The Scottish government has promised to consider changes to legislation to ensure that Section 36 wind farms are not held up by lack of a electricity generation licence.
Ministers said in a statement that should their appeal against the so-called Viking ruling be unsuccessful they will “remedy the position” through parliament.
“The decision on the legislative interpretation runs contrary to the established practice relating to the handling of applications for consent which has been in place both north and south of the border for many years,” said ministers of Lady Clark’s Court of Session ruling on the 370MW Viking wind farm appication.
“Scottish Ministers’ position is that they disagree with, and have appealed, the decision.
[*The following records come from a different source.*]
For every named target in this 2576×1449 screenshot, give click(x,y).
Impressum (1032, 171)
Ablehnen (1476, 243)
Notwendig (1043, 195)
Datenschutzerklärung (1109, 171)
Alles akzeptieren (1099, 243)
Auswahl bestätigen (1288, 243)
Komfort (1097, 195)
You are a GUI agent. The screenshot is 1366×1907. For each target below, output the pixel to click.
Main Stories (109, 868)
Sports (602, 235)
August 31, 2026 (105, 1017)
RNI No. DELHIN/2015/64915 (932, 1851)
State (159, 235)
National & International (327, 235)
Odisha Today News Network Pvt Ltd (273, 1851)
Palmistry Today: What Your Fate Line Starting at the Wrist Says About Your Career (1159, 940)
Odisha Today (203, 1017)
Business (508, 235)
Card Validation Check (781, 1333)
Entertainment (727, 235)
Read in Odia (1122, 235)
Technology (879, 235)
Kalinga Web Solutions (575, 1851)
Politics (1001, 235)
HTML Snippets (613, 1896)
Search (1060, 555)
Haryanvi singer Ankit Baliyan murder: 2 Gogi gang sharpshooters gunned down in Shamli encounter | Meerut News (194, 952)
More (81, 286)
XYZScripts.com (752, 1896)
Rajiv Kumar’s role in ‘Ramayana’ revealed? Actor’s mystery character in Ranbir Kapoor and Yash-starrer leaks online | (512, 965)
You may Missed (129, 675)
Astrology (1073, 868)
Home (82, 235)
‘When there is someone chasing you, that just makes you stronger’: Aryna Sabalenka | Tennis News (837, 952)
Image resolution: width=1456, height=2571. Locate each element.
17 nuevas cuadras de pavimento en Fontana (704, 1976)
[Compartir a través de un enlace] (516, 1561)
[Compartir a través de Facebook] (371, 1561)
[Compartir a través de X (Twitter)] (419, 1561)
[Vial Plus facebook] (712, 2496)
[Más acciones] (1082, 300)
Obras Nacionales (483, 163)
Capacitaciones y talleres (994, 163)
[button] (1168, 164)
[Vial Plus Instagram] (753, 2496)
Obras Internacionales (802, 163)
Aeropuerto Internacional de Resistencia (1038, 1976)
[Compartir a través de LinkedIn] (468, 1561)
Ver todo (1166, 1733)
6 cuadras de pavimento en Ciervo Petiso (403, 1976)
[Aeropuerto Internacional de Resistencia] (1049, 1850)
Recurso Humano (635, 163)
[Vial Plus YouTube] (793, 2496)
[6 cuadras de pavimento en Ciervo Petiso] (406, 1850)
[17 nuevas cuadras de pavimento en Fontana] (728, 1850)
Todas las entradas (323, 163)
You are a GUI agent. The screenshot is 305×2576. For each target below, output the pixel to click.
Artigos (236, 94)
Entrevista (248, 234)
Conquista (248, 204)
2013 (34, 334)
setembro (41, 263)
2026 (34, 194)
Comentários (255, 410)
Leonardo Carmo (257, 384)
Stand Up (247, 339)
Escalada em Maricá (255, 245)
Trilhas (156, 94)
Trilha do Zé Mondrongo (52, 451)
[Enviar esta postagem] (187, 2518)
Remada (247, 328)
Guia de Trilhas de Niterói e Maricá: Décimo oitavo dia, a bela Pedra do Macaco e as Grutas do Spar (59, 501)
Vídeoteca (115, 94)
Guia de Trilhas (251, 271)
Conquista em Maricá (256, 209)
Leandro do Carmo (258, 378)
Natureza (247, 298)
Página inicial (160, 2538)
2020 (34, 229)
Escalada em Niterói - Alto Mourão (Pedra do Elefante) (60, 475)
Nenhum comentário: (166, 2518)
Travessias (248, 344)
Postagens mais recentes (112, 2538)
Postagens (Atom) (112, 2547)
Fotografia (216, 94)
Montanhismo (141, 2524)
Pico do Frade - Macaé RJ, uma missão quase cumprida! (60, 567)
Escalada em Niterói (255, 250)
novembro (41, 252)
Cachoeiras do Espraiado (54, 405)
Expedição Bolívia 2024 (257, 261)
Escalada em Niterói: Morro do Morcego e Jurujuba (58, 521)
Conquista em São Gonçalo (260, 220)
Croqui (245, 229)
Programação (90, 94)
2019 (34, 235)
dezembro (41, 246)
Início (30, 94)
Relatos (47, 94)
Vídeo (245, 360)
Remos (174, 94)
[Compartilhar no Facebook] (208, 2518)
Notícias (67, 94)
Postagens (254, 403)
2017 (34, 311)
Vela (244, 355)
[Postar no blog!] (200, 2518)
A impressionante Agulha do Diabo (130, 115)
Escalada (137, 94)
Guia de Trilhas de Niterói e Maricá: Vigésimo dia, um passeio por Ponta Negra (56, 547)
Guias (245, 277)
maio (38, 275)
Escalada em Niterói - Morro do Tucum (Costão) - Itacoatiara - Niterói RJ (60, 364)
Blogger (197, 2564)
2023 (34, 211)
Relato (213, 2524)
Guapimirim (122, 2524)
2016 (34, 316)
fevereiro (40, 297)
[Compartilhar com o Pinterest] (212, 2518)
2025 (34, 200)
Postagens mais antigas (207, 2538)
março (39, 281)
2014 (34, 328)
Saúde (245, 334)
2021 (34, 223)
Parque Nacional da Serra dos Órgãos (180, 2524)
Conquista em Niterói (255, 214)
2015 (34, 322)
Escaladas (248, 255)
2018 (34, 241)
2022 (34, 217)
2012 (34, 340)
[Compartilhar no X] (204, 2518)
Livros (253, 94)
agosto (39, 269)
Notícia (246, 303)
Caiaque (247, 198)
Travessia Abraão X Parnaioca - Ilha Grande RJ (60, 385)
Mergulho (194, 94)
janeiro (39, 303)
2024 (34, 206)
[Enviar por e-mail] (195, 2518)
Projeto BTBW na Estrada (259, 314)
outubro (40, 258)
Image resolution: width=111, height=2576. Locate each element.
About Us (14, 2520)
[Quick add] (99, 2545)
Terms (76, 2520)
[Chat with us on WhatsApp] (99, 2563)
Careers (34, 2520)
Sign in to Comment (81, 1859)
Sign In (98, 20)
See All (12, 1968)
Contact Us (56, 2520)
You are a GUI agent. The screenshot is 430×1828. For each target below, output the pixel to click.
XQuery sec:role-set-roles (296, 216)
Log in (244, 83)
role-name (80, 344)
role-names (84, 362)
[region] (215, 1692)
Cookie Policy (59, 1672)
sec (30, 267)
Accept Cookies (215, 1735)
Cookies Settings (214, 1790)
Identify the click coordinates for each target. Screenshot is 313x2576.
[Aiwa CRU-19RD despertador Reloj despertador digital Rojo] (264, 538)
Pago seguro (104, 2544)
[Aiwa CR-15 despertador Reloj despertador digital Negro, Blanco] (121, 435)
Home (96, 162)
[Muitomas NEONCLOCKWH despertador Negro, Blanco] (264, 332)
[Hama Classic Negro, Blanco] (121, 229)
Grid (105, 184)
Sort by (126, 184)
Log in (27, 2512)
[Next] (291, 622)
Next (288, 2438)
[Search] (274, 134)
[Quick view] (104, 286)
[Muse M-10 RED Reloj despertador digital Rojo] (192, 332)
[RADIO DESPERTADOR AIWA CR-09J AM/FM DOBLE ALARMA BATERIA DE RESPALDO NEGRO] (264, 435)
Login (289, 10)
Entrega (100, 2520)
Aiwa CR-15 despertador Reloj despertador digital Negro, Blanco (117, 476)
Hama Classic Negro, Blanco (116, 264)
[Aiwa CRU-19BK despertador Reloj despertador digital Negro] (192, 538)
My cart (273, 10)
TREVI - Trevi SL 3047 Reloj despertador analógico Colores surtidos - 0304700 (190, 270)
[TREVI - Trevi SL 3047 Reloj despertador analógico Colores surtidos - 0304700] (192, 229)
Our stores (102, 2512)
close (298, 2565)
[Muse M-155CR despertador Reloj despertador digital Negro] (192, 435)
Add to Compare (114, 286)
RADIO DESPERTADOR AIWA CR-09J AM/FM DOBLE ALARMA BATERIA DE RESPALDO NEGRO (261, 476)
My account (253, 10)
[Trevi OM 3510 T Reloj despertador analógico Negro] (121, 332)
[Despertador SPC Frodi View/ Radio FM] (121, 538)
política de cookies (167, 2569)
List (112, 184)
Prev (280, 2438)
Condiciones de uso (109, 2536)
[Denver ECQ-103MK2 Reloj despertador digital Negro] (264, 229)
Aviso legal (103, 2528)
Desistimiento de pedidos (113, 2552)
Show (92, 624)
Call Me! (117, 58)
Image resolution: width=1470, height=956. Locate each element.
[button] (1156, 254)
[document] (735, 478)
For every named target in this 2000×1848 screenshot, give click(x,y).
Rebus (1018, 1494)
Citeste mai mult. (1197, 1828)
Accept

Further, in the event that the appeal is not successful, the Scottish government will work with the UK government in considering whether to bring forward the required legislation to remedy the position.”
Holyrood said it will continue to operate in accordance with the practice which has been followed for many years and to deal with current applications on that basis.
“Scottish ministers consider that the balance of public and national interest is in favour of continuing with the current approach until the appeal has been determined, in particular because of the need to continue to support the economy and our renewable energy ambitions,” it added.
Lady Clark ruled that an application for consent under Section 36 of the Electricity Act 1989 can only be made, and so granted, where the applicant at the time of making the application either holds a licence to generate electricity or is exempt from that requirement.